Memang itulah salah satu kecenderungan sesuatu di Bumiayu, ramainya hanya
awal-awalnya saja. Mereka mencoba membuktikan eksistensi individu atau
kelompoknya, dan kadang eksistensi tersebut menuju ke titik arogansi. Begitu
juga dalam dunia seni yang ada di Bumiayu, eksistensi dari suatu kelompok
terkadang terlalu asik dalam ekstase popularitas. Atau bahkan individu atau
komunal mengalami sebuah titik yang dapat dikatakan sebuah kesombongan dan
merasa dirinya paling benar.
Dunia seni yang ada di Bumiayu memang dirasa
kurang subur dalam menerima sebuah kritik dari sesorang. Sebenarnya kritik di
atmosfir seni itu memang ada, hanya saja masih ada bebarapa pihak yang belum
menyadari substansi dari kritik itu sendiri. Dalam artian ada sebuah pemahaman
yang beranggapan bahwa, mereka yang mengkritik jika bukan dari lingkungan atau
golongan(balane dewek) dirasa sok tahu atau hanya omong kosong. Itulah
kecenderungan yang subyektif dari beberapa individu, yang masih menganggap
bahwa ada orang asing yang akan mengusik kandang sebuah kelompok seni. Sungguh
situasi yang ironis, ketika di belahan wilayah lain membutuhkan kritik dari
sesorang, jusrtu keadaan di Bumiayu sebaliknya, menolak kritik atau saran dari
seseorang yang di anggap sebagai outsider. Itu adalah pendapat
subyektif saya, bukan kenapa-kenapa memang keadaan seperti itu pernah terjadi
di lingkungan seni di Bumiayu.
Sebenarnya kritik mengkritik itu tidak melihat
dari mana orang itu berasal semua bisa mengkritik sebagaimana yang di nyatakan
Roland Barthes. Kita semua dapat mengkritik secara “polos”, sesuai dengan
pandangan kita dalam menyikapi sesuatu. Terlalu rapatnya pintu untuk sebuah
kritikan dalam beberapa komunitas di Bumiayu, menyebabkan iklim seni di Bumiayu
menjadi stagnan. Kita lihat saja contoh konkritnya, misalkan dalam sebuah acara
seni saya ambil contoh event Bumiayu Fair yang biasa menampilkan pementasan
seni pertunjukan tiap malamnya. Kita amati saja dari tahun ke tahun dalam
panggung utama apa yang sering ditampilkan pada tiap malamnya. Pertunjukan apa
yang sering paling tampil mengisi acara tersebut, mungkin kita sepakat menjawab
band dan dangdutan. Pertunjukan lain tetap ada hanya mungkin dalam porsi yang
sedikit.
Lalu kesimpulan seperti apa, yang didapat dari
mengamati sebuah pertunjukan tersebut?. Mungkin tidak banyak orang yang
mengkritisi perunjukan setiap malamnya di Bumiayu Fair. Pertunjukan dari tahun
ke tahun apakah cukup ada peningkatan, perubahan, dinamika, atau hanya
biasa-biasa saja. Tetap ada kekurangan disana-sini tetapi dalam setiap tahunnya
event pertunjukan tersebut saya rasa tidak ada perubahan atau penigkatan yang
cukup signifikan. Memang banyak faktor yang mempengaruhi kenapa pertunjukan
seperti itu terkadang tidak optimal. Salah satu faktornya adalah mungkin
pendanaan, sumber daya manusianya, dan masalah lainnya. Permasalahan seperti
sound system, tata lampu, pengisi acara sampai gaya penggung pengisi acaranya.

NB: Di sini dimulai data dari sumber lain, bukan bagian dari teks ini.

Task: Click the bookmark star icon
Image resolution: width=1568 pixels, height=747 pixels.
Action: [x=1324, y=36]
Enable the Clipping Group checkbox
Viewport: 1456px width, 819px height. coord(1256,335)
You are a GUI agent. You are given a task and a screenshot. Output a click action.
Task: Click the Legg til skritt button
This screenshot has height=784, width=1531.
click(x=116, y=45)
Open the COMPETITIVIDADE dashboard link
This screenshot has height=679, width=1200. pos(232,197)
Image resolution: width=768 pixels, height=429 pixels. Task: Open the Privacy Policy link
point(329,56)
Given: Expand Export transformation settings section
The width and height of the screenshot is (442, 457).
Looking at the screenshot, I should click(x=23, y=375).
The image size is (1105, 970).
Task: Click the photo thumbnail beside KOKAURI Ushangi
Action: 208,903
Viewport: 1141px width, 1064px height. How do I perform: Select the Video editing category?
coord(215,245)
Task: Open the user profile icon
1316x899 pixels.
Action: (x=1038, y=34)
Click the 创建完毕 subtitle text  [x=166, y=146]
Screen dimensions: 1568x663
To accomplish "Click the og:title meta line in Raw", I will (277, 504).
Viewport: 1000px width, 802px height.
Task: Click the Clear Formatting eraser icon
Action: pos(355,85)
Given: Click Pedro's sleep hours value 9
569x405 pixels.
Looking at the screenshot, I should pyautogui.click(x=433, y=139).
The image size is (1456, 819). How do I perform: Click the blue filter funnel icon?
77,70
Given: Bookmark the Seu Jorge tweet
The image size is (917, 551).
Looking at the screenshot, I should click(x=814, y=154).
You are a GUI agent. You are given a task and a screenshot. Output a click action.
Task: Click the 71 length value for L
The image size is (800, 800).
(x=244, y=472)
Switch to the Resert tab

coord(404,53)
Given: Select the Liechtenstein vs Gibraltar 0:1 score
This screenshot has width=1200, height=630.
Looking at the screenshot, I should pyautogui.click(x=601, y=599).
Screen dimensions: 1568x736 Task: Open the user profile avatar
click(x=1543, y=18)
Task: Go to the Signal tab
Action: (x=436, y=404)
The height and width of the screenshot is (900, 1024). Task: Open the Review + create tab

Sound system dalam panggung seni di Bumiayu Fair memang masih jauh dari cukup,
pengisi acara yang itu-itu saja tidak ada yang lain. Gaya panggung pengisi
acara yang biasa-biasa saja yang tidak balan dengan musik yang dibawakannya.
Mungkin itu sedikit pengamatan saya di
panggung seni Bumiayu Fair, masih banyak permasalan lain di dunia kesenian di
Bumiayu tetapi disini saya mengambil contoh tersebut. Selanjutnya saya tidak
akan membahas secara mendalam masalah panggung seni di Bumiayu Fair. Memang
idealnya kritik diperlukan bukan hanya dalam acara tersebut, dalam segala
sesuatu yang telah muncul di hadapan publik. Dalam pengamatan saya atmosfir
seni di Bumiayu ada semacam privilise, yang mengakibatkan tertutupnya hak
individu lain dalam mengungkapkan pendapat atau kritiknya. Selain itu menjadi
monoton ketika yang muncul atau tampil hanya orang-orang itu saja, acaranya
hanya seperti itu saja, penampilannya cuma biasa saja. Seperti yang saya
tuliskan pada awal tulisan ini, yaitu bentuk pernyataan dari seseorang yang
mengungkapkan “jangan dulu mengkritik”. Privilise yang diberikan kepada
individu dalam suatu komunitas tersebut, walaupun itu secara sadar atau tidak
sadar, saya juga kurang mengetahui. Sehingga yang terjadi adalah mandeknya
kritik atau mediator teknis dalam konstruksi dunia seni di Bumiayu.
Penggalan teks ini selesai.